What’s a trigram? It’s a chunk of three consecutive letters from a text string. For example, the first trigram in the string “Beatles” is “Bea”. The second one is “eat”, and so forth. They are useful in database work because SQL databases handle tables with a lot of short rows efficiently. It’s much cheaper to satisfy a query saying trigram = 'Bea' than it is meta_value LIKE '%Bea%'.

This plugin makes a table of trigrams in the searchable text that describes each WooCommerce order. For example, if order # 123 is for a record called The Beatles! these entries appear in the trigram table.

order_idtrigramWhere it comes from
123TheThe Beatles!
123he_The Beatles!
123e_BThe Beatles!
123_BeThe Beatles!
123BeaThe Beatles!
123eatThe Beatles!
123atlThe Beatles!
123tleThe Beatles!
123lesThe Beatles!
123es!The Beatles!

As the example shows, every consecutive pair of three letters — every trigram — in the text string gets its own row in this table. For a lot of orders, each with a lot of metadata, that turns into many table rows. But they are short and efficiently indexable rows — a 64-bit integer and three Unicode characters. In fact the primary key of the table is the composite of the table’s only two columns (trigram, order_id). That means the entire content of the table is in the primary key. So searches such as

SELECT order_id FROM trigram
    WHERE trigam = 'Bea'

are satisfied by one of the fastest ways to access a BTREE table: an index range scan.

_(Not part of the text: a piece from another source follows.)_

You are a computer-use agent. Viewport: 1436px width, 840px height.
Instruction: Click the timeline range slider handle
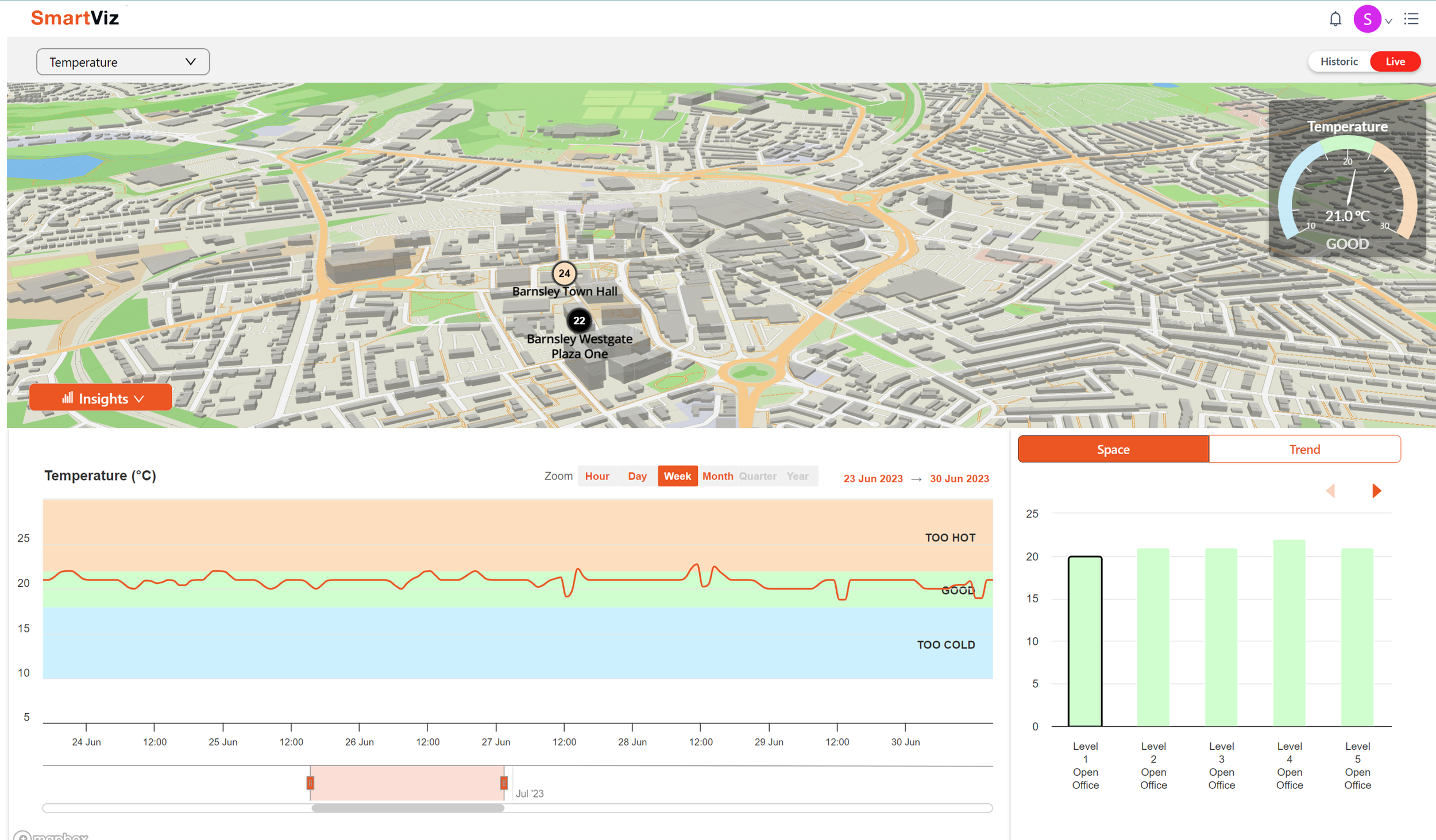(x=310, y=782)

To search for the text string “Beatle” in the table, the actual query searches the table for trigrams in the search term with

SELECT order_id FROM trigram 
 WHERE trigram IN ( 'Bea', 'eat', 'atl', 'tle' ) 
 GROUP BY id
 HAVING COUNT(*) = 4

This search term contains four trigrams, and the query gets all the order_ids which have all four trigrams in them. That set of order_ids is guaranteed, by matching all four trigrams, to fetch all the matching ids. It may contain or may not contain some other order_ids, but it will definitely contain the ones we want. And, because of the marvellous SQL voodoo of the index range scan the query is fast, O(log n) fast, at finding that set of order_ids. That compares favorably to the O(n) query built in to WooCommerce itself using multiple meta_value LIKE '%Beatle%' search terms.

To make sure we get the correct results, we’ll continue using the meta_value LIKE '%Beatle%' — riddled query, but we’ll include the extra

WHERE order_id IN(a list of ids that have matching text strings) AND ...

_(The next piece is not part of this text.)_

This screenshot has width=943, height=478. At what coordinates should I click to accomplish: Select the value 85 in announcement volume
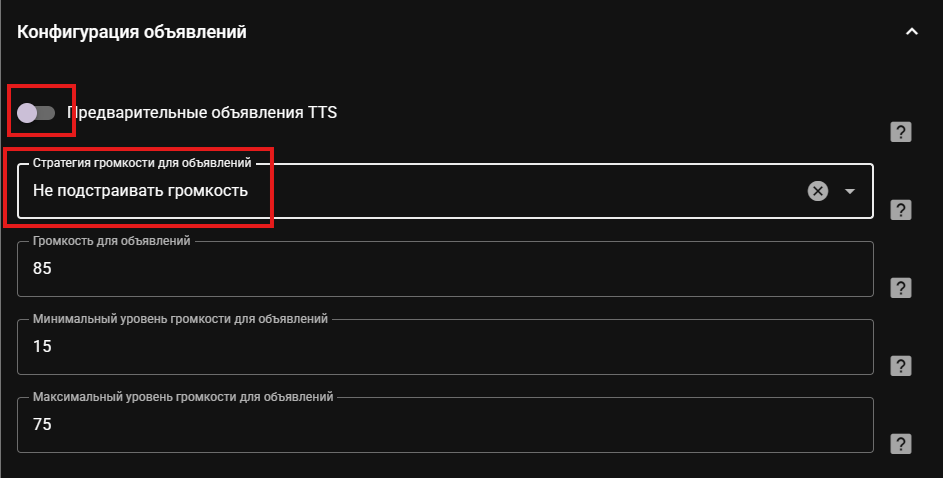click(42, 268)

search predicate into the query to rule out almost all the orders before the slow searches.

Maintaining the trigram table

This trigram table must be created and maintained. It is not part of core WordPress or WooCommerce.

On activation the plugin creates the tables from existing orders in the system. (I suggest you use WP-CLI to activate the plugin — wp plugin activate fast-woo-order-lookup — because table creating may take a few minutes. That will trigger a timeout if you activate the plugin from the web interface in the Plugins dashboard page.

The plugin’s sets up action handlers for order creation, updates, and deletions. Any order mentioned in any of those action handlers has its trigram list created, updated, or deleted as well.

The plugin deletes the trigram table when it is deactivated. Notice that the usual practice is to delete a plugin’s data when the plugin is deleted, not when it is deactivated. But, if the trigram table were preserved without being maintained, its content would no longer reflect the current orders. So this plugin deletes the table on deactivation rather than letting it go stale.

Where did this idea come from?

PostgreSQL has built in support for trigram indexes to support predicates such as meta_value LIKE '%Beatle%'. I don’t claim this plugin supports their precise algorithm. It does something similar, but from the application layer.